Unfortunately this last bit then gets side tracked into an issue about nationality and cultural heritage etc and gets away from the facts that Owen Coyle is doing a good job and some Irish fans would like to see him as manager of our team one day. The good thing about forums is that you can have a forum for collective dreaming. As I said I am sure on a Rovers forum they are shouting from the rooftops about Saturdays Result anad game and fair play to them. I am not about to go now and try to pour cold water on their celebrations and offer some sort of cold light of day analysis of the game for them.
It's not true anyway. EG only gets slagged when he comes on passing his snide comments about the ROI team and posting links to rankings when (and only when) NI are above the ROI as he did at the beginning of this thread when he and not anybody else initially 'hijacked' the topic. When NI are not above the ROI in the rankings I've noticed he tends to be very quiet.
I personally couldn't care less about the NI team and only bring them up when EG does one of the above as do most of the **** stirrers (described as such by Gather round).
It's the old NI hardliners us against the world attitude. What Gr fails to see is that EG is the biggest **** stirrer on these boards. He only posts negative comments and put downs about our team, I can't remember anything positive in all his posts.
You only have to have a glance at ourweecountry.co.uk to see how obsessed they are about the ROI team. I doubt anyone here would mention NI if EG disappeared.
Except that the NI/ROI case is not like that of eg Shams and Bohs.
For one thing, Shams don't want to "take over" the Bohs, nor do they wish to "poach" Bohs' players from under their nose.

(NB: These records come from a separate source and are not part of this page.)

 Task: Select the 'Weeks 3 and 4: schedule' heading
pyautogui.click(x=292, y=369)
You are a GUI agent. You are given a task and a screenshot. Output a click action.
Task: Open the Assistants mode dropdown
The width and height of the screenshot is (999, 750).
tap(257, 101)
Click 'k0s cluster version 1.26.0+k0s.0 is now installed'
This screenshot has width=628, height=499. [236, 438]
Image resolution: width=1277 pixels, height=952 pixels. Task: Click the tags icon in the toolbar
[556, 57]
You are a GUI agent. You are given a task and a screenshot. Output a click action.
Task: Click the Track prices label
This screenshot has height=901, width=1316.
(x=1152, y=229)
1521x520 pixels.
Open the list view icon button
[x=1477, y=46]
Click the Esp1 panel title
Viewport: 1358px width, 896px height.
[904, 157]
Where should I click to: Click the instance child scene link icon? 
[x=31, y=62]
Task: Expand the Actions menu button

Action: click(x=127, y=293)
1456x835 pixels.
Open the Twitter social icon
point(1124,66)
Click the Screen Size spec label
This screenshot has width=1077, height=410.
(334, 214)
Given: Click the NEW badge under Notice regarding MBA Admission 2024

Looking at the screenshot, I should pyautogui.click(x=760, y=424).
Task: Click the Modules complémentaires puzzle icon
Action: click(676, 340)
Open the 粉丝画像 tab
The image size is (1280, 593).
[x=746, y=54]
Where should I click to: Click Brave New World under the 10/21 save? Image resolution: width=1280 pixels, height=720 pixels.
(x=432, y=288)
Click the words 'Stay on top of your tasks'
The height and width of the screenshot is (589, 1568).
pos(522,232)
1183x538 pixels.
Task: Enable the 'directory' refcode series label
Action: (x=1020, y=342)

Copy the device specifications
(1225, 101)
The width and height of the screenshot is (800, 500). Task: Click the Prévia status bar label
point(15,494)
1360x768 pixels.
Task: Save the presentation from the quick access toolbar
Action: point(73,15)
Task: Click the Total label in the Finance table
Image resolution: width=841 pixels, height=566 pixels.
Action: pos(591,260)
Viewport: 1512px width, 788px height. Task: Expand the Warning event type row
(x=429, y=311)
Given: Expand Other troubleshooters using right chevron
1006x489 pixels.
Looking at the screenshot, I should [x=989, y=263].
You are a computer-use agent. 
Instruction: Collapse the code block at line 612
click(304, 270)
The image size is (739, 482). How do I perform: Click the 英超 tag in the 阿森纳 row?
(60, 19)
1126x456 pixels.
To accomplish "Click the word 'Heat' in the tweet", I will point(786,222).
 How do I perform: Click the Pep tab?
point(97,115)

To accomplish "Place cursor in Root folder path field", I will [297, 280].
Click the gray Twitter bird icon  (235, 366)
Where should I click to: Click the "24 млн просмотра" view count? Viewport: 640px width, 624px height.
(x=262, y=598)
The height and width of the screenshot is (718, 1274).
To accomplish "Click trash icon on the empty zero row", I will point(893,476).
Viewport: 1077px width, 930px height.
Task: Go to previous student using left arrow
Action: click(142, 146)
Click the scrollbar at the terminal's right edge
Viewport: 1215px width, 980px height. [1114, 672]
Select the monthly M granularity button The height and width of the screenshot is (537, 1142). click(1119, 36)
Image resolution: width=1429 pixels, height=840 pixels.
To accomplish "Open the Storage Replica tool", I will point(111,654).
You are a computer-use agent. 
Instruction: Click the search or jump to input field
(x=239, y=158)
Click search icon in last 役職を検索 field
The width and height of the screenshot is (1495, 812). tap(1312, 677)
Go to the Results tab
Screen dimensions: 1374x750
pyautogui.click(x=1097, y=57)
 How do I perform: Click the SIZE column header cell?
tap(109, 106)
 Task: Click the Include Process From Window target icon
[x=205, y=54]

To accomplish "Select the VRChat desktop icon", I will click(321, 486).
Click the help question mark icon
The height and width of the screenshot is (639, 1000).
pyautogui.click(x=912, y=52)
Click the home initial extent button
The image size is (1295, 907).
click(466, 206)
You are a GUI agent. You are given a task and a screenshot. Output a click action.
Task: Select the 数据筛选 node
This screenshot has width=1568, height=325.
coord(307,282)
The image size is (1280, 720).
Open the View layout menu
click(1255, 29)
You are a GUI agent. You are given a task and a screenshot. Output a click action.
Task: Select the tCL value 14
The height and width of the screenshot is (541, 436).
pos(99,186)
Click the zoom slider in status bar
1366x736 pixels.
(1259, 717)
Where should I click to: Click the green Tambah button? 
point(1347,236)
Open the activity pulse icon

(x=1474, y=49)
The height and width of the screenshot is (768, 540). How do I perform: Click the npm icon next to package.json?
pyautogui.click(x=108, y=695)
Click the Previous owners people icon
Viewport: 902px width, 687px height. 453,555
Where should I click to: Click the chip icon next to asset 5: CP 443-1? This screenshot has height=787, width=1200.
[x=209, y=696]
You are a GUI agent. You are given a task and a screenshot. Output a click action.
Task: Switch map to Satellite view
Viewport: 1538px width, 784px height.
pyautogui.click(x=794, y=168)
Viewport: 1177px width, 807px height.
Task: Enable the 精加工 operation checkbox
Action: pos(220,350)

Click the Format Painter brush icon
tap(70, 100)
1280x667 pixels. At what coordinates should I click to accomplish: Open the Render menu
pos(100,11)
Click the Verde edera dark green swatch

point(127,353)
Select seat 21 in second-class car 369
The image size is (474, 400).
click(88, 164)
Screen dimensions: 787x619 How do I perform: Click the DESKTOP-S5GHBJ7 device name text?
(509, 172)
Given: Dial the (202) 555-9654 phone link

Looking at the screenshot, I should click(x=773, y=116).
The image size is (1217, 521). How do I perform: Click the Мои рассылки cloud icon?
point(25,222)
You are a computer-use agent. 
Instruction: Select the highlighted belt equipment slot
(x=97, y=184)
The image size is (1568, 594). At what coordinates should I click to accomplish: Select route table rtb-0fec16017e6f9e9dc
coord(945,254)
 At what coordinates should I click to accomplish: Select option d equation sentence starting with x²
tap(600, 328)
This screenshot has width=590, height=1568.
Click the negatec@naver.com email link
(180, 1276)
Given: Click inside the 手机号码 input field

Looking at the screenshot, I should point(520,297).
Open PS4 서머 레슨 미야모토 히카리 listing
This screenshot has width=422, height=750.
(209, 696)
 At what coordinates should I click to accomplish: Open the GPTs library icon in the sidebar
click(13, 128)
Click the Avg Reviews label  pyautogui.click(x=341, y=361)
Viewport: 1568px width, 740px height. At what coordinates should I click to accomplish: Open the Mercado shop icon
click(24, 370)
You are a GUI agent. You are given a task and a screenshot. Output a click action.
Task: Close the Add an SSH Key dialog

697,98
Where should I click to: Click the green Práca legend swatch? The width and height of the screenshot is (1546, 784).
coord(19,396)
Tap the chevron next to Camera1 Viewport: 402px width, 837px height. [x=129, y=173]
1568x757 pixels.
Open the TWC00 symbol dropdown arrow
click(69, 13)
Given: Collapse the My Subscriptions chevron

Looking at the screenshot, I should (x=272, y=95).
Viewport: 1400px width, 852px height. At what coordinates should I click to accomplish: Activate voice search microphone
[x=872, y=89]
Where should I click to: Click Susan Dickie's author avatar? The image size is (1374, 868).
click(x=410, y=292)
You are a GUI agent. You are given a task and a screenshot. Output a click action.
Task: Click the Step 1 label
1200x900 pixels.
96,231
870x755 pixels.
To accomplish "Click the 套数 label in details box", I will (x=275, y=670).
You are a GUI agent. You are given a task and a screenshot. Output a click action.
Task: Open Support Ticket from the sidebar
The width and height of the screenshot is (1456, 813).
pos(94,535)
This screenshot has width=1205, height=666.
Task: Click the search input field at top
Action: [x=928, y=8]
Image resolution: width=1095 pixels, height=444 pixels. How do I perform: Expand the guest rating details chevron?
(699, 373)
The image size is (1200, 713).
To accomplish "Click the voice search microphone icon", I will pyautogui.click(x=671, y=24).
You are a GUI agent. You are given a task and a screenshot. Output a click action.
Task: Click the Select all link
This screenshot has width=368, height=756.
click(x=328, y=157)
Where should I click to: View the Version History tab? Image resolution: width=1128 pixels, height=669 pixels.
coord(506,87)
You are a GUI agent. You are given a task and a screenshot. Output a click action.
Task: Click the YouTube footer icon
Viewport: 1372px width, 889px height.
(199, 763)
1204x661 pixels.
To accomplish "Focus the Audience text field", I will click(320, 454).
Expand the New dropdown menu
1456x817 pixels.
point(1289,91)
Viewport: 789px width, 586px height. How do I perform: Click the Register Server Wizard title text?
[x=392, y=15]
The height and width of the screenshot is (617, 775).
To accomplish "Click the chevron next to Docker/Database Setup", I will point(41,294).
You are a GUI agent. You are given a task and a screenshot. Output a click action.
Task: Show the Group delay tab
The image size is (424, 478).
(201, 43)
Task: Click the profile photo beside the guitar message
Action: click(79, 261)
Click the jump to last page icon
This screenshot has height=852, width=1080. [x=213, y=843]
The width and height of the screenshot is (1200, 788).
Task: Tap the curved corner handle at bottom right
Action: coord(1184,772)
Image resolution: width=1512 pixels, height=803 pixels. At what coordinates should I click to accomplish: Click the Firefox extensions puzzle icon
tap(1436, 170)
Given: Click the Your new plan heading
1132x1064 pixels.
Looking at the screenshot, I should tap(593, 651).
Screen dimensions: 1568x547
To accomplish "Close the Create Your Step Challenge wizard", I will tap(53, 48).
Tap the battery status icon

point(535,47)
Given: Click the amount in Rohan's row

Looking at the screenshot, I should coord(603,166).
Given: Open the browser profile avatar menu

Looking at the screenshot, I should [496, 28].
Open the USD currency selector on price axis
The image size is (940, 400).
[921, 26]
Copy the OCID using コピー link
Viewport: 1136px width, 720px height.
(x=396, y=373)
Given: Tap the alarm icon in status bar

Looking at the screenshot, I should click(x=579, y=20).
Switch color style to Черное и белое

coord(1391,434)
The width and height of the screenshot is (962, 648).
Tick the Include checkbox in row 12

Sure, I'm touchy when it comes to defending my team. But tbh, there's not a hell of a sight to be gained by my defending them on an NI forum, where everyone else is pretty much agreed.
Far better, imo, to try to disabuse the fans of the team which threatens us, to one degree or another, of some of the misconceptions and myths which some of them (ROI fans) seem to hold about us.
Thats like a Zyonist going on to a Palesinian website trying to change their views. If you are so touchy do not go on to a rival website simple as that. It wont be good for your health. If I was Jewish I would not start posting on New Nazi forums trying to defend my race.
Er, I do not consider myself to be the NI equivalent of a "Zionist", nor this to be a forum for the "Neo-Nazi" wing of the ROI fanbase.
And my health is quite fine, thank you very much.
As for "changing peoples views", from those people who are kind enough to have pressed the "Thanks" button, I would hope that at least some posters appreciate my posts from time to time.
I know I have certainly learned a lot from very many of the posters on here, in turn.
Anyhow, should you have any interest in international football etc, rather than advising that you should eg not go near OWC, on the contrary, my view is "the more the merrier" - it makes for lively debate.
We've a panzer division waiting on the border ready to go on command. Once it crosses you will all be forcibly baptised to the true faith and made sing Amhrán na bhFiann at the top of your voices in Gaelic until you can recite it word for word.
Replace poach with "allow their citizens born in the six counties to play for them" and you've something closer to the truth.
No thanks I spend enough time posting on my own teams forum never mind going near anybody elses. Anyway my last post on the matter. I really hope that Owen Coyles continues to progress as a manager and if he applies for the job and is the best man for it I hope gets to manage the country he played for as a player.